---------- Extrait fourni ----------

Utiles, morts ou vifs Vivantes, les bêtes produisent du lait (on a retrouvé des fragments de faisselles sur le site de la Grande Rivoire), du fumier qui sert d’engrais, de la laine et une force de travail pour le transport de charges ou le travail de la terre.
«Il existe une gravure d’époque dans le site néolithique du val Camonica (Italie) qui montre un métier à tisser, souligne Marie Besse. D’autres dessins rupestres représentent des araires pour retourner la terre. On a même retrouvé un travois dans un site lacustre du lac de Chalain dans le Jura qui devait être accroché à un joug, lui-même fixé sur le cou des bêtes de trait. On le déduit notamment de la déformation des vertèbres de ces animaux que l’on retrouve durant les fouilles.»
Une fois abattus, les animaux fournissent de la nourriture mais aussi des matières telles que le cuir, la corne, l’ivoire, les os, les tendons et les boyaux pour fabriquer des habits et une multitude d’objets (pointes, harpons, aiguilles…).

---------- Informations extraites ----------

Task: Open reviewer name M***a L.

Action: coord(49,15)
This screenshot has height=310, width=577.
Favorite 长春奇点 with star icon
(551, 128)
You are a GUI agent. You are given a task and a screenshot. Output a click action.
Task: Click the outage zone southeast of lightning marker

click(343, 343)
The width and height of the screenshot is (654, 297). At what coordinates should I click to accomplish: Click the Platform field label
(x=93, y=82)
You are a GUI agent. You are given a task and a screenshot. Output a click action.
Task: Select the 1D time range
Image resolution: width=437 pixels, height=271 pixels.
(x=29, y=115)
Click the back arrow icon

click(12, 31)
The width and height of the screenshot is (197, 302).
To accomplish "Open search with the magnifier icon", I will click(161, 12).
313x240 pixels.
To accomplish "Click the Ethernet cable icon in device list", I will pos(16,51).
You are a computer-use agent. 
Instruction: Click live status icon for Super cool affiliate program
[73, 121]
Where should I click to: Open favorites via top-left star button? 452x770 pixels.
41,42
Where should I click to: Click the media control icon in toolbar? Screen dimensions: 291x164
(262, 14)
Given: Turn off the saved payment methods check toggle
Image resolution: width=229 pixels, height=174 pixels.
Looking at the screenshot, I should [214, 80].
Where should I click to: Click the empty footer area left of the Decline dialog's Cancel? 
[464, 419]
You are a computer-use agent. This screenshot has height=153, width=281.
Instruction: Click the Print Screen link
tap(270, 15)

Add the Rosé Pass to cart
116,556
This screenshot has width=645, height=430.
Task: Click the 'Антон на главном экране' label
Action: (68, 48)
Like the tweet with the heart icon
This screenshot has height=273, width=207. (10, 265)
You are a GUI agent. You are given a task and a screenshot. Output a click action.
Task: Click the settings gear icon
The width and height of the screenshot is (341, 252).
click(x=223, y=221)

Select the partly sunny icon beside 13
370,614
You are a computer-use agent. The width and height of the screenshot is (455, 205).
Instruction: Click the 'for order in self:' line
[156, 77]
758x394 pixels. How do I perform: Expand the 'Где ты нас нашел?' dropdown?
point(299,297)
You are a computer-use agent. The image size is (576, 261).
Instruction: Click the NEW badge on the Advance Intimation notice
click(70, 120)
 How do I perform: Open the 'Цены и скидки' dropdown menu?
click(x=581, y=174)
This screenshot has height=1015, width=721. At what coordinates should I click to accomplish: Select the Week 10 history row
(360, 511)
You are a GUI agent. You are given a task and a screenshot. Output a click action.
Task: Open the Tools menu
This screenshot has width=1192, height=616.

----------

▶ [Activité 1] Réécrivez sous forme de liste le paragraphe de l'extrait fourni qui commence par « Une fois abattus », en gardant ses faits principaux.
▶ [Activité 2] Transcrivez fidèlement tout ce qui va de « Une fois abattus, les » jusqu'à « (pointes, harpons, aiguilles…). » dans l'extrait fourni.
▶ [Activité 3]
Répondez brièvement à ces questions sur l'extrait fourni :
(a) Sur quel site a-t-on retrouvé des fragments de faisselles ?
(b) Dans quel site a-t-on retrouvé un travois ?
(c) Quels objets sont cités en exemple parmi ceux fabriqués avec les matières tirées des animaux abattus ?

▶ [Corrigé 1]
Une fois abattus, les animaux fournissent :
- de la nourriture ;
- du cuir, de la corne, de l'ivoire, des os, des tendons et des boyaux ;
- de quoi fabriquer des habits et de nombreux objets (pointes, harpons, aiguilles…).

▶ [Corrigé 2]
Une fois abattus, les animaux fournissent de la nourriture mais aussi des matières telles que le cuir, la corne, l’ivoire, les os, les tendons et les boyaux pour fabriquer des habits et une multitude d’objets (pointes, harpons, aiguilles…).

▶ [Corrigé 3]
(a) Sur le site de la Grande Rivoire.
(b) Dans un site lacustre du lac de Chalain, dans le Jura.
(c) Des pointes, des harpons et des aiguilles.